さて、酒井氏は2007年3月、大学を辞めて、酒井キャリア研究所を川越市の自宅に設立します。そして4月に佐倉市で開かれた「第1回こどもがつくるまち主催者サミット」に参加、ここで「子ども大学」と出会うことになります。


サミットに招かれた「ミニ・ミュンヘン」主催者のNPO「文化と遊び空間」のマーギト・グリューナイズル氏が、ミュンヘンの子ども大学を紹介したのです。題して「子ども大学~新しい公教育を開く、大学・NPO・行政・企業の連携に見る補完性の原理」。


この子ども大学は、子どもが自然や人間、社会に対して抱く「なぜ」「どうして」という根源的な問いに対して、地域の大学の教授が大学の講義室で、わかりやすく講義するというもので、子どもたちに大変な人気を呼び、グリューナイズル氏によると、ドイツにはすでに70の子ども大学が開設されているということでした。(現在、ヨーロッパに100校近く開校されています)


ここで語られた「子ども大学」のねらいとシステムは、酒井氏がかねがね疑問に思っていた社会から切り離された日本の学校教育の改革につながるのではないかと思ったのです。酒井氏は「これを川越でもつくってみよう」と思い立ち、インターネットと文献でドイツ各地の子ども大学について調査を開始します。(酒井氏はそれを「ドイツの子ども大学」という冊子にまとめています)

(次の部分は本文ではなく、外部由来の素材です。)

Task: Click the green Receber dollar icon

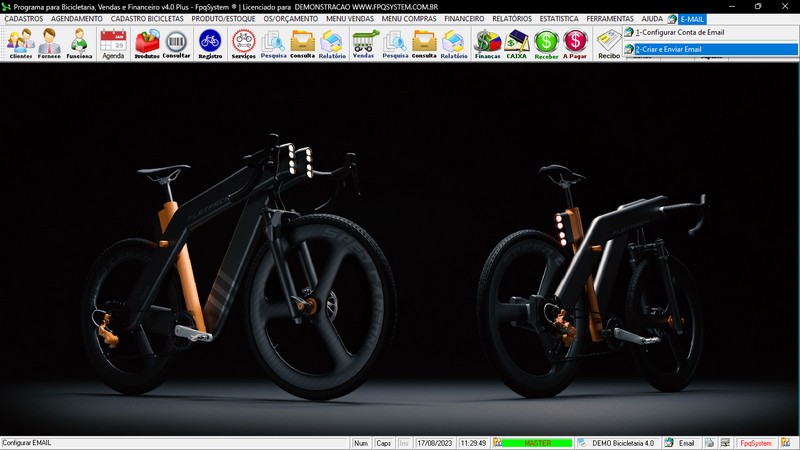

川越市には東京国際大学、尚美学園大学、東洋大学工学部の3大学があり、これら大学の教員と提携して子ども大学を創設する準備に取りかかります。2007年5月のことでした。


酒井氏がここ数年、関心を持ち、自ら実践もしてきた「子どものまち」。その社会とつながる生きた教育を「子ども大学」に結実させようというわけです。(つづく)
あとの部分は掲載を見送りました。